Shark-skin collagen is known to promote osteoblast growth and collagen synthesis in bone cells [7]. When this collagen is further mixed with the calcium phosphate of shark teeth to form a 3D composite scaffold, it better supports the attachment and proliferation of osteoblast-like cells [8].
These and other examples demonstrate how the use of blends can support the poor mechanical properties of marine collagen, improving its important biological functions (Figure 1).
Figure 1. The use of synthetic and natural polymers in blends has led to the development of a new class of materials that support the poor mechanical properties of natural polymers, improving their important biological functions. In addition, scaffolds and nanoparticles (NPs) can be further functionalized with glycosaminoglycans such as heparin, glycoproteins, peptides, or growth factors, to improve the biocompatibility of the devices (Polyvinylpyrrolidone-PVP; Polylactic acid-PLA/PLLA; Polycaprolactone-PCL). Created with BioRender.com.

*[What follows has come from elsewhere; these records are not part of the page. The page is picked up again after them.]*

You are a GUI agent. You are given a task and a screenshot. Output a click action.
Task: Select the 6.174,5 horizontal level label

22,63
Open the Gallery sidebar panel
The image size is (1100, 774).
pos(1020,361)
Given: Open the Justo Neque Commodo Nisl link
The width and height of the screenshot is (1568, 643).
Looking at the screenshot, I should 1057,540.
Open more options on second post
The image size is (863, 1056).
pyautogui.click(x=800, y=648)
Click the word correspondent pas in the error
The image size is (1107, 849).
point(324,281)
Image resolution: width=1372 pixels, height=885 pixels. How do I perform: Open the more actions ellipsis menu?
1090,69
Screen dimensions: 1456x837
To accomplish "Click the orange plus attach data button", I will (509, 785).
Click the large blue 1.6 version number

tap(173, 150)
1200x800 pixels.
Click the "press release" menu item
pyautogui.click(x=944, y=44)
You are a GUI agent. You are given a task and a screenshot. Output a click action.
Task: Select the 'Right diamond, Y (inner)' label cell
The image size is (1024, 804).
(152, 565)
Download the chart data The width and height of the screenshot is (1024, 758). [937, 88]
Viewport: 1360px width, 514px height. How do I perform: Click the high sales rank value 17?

2. Marine Collagen and Pharmacological Applications

In addition to the numerous biological properties of marine collagen, such as the ability to stimulate the regeneration of tissues such as bones and skin, and to give elasticity to tendons, etc., collagen hydrolysate and its low molecular weight peptides also show remarkable therapeutic properties and are of great interest for pharmacological and biomedical applications, as an excellent alternative to mammalian collagen. Many researchers have found that low-molecular-weight collagen peptides (di- and tripeptides), particularly those with Pro or Hyp C-terminal residues, have numerous bioactivities, including antibacterial [9], antioxidant [10], anti-inflammatory, immune-modulatory [11] and ACE-inhibitory properties [12][13]. Furthermore, another important property of collagen peptides is the ability to regulate lipid metabolism and cholesterol levels, with lipid-lowering and antiobesity effects [14], and to improve wound healing, applying tilapia collagen to a wound stimulated healing by increasing keratinocyte proliferation, fibroblast and myofibroblast differentiation, and ECM production [15]. Morishige and coworkers have demonstrated that collagen extracts obtained from the giant edible jellyfish Nemopilema nomurai, stimulate the production of immunoglobulins (Igs) and cytokines by human hybridoma cells and peripheral blood lymphocytes. Their data showed an in vivo immunostimulatory effect of jellyfish collagen, without any allergic complications [16]. Preliminary data from an in vitro study, demonstrated that the purified peptide fraction of collagen, obtained from fish skin hydrolysate, had an interesting anti-inflammatory property in the cellular microenvironment and could be used as a nutraceutical supplement [17][18]. Tomosugi and coworkers have shown that, in a rabbit model, the oral administration of the tripeptide component of collagen (CTP) results in its selective absorption into connective tissues; according to the results of these reports, CTP should have utility as a functional food for the prevention and treatment of atherosclerosis [19].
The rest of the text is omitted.